Right now it’s all he said/he said but appears that Jay has everything to gain and TC has everything to loose since they are an ongoing concern.
Honestly, I DON’T want to see how this all plays out because the lawyers will win and domainers will loose.
I personally don’t think many of the claims made by Westerdal are that damning. Not much is quantified, such as the “material adverse” change in the company’s position. We don’t really know what that could mean.
TC made a terrible call letting this go that far. The damage is done and it likely to go downhill further from here on.
Oh my, this looks like it can be a very tedious litigation process.
It appears both parties (Ammar and Jay) inflated the market value of their individual companies.

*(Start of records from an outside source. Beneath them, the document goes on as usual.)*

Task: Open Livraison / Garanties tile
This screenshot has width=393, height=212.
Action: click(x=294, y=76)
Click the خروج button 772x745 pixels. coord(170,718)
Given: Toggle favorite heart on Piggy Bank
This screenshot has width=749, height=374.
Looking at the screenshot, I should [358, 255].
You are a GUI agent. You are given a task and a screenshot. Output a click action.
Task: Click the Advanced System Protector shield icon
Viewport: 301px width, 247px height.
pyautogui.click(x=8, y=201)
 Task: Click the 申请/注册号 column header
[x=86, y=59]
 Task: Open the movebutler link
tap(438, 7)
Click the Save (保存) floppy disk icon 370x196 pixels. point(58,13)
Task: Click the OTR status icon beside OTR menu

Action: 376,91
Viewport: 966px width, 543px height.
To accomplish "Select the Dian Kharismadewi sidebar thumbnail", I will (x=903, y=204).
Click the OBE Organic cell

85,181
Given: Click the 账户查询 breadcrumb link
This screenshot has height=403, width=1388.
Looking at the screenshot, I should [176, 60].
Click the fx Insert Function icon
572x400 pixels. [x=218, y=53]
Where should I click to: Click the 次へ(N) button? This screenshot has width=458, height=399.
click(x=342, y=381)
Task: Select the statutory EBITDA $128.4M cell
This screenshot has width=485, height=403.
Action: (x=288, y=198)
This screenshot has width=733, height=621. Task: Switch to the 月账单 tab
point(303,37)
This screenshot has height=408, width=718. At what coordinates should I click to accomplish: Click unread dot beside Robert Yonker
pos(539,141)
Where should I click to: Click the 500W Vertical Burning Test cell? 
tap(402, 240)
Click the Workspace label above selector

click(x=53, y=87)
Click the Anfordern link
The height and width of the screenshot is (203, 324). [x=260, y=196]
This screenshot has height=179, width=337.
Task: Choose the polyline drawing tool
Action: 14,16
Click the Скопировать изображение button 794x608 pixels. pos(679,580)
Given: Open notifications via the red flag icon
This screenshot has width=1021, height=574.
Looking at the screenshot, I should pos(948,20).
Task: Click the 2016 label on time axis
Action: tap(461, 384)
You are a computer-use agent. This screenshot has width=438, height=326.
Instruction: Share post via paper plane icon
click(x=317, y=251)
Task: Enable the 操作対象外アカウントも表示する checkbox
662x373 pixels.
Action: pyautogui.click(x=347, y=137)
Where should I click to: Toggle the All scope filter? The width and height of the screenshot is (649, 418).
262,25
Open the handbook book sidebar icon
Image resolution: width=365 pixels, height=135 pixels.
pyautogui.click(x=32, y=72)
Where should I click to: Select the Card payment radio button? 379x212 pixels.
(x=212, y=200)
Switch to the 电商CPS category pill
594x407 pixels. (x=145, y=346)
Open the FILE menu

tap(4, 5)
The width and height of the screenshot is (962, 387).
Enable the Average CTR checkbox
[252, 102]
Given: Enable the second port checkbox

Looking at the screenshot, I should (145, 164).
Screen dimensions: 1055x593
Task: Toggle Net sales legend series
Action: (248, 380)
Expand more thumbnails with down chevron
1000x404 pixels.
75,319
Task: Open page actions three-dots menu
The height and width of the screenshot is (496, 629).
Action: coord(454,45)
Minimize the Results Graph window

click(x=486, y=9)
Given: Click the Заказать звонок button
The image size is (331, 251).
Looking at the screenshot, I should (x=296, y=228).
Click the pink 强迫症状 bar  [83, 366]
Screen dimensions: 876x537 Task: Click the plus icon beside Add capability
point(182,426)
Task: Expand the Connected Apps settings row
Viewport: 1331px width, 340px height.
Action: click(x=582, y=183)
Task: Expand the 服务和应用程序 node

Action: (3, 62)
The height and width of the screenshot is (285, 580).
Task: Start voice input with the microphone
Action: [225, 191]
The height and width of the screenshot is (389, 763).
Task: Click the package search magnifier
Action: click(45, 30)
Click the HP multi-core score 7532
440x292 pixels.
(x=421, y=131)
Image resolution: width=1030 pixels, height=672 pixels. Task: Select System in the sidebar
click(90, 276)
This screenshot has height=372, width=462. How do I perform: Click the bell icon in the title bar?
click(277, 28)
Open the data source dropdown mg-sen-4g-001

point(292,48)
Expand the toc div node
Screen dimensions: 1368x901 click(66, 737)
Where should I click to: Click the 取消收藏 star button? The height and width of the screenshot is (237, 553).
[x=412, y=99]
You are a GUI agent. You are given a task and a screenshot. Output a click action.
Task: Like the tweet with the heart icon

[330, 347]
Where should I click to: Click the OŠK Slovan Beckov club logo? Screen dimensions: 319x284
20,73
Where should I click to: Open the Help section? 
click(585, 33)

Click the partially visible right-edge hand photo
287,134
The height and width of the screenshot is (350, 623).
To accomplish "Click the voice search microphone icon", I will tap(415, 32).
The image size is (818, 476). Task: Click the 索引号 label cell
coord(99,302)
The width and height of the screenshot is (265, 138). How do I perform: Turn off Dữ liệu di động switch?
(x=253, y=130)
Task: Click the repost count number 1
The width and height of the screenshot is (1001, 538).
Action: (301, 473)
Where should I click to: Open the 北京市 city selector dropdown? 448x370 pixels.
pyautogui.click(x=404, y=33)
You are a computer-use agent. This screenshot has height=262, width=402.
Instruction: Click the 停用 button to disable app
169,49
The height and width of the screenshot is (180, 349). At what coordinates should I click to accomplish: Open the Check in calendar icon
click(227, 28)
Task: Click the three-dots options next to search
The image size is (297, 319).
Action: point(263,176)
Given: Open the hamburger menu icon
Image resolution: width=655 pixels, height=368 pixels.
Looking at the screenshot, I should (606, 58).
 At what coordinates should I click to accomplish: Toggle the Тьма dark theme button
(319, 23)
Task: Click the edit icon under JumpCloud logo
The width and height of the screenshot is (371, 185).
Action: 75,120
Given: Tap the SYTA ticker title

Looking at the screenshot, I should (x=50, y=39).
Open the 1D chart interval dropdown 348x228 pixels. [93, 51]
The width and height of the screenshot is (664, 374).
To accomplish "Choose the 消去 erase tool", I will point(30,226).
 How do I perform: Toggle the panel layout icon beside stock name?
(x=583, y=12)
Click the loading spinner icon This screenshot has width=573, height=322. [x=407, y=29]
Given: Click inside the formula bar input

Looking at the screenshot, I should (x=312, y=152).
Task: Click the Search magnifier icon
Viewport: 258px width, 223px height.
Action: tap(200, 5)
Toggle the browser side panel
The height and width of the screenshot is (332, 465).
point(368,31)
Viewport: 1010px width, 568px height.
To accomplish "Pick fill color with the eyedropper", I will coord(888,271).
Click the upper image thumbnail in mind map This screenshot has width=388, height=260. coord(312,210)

I don’t believe TZ should try to make this go away. The PR damage is already done to both parties.
I’m positive this will be settled out of court. And, the amounts will be much lower.
The average domainer who is making pennies and suffering from a drastic decline in ppc revenue watch these guys fight over an “over inflated” purchase.
Even though it is not valid, many domainers who used TZ (and domaintools paid service) feel this money is coming out of their pockets.
More poo-flinging.
The fun is leaving the industry.
Would be interesting to see what comes out during ‘discovery’ if it goes that far. My guess is that TZ won’t want it to go that far.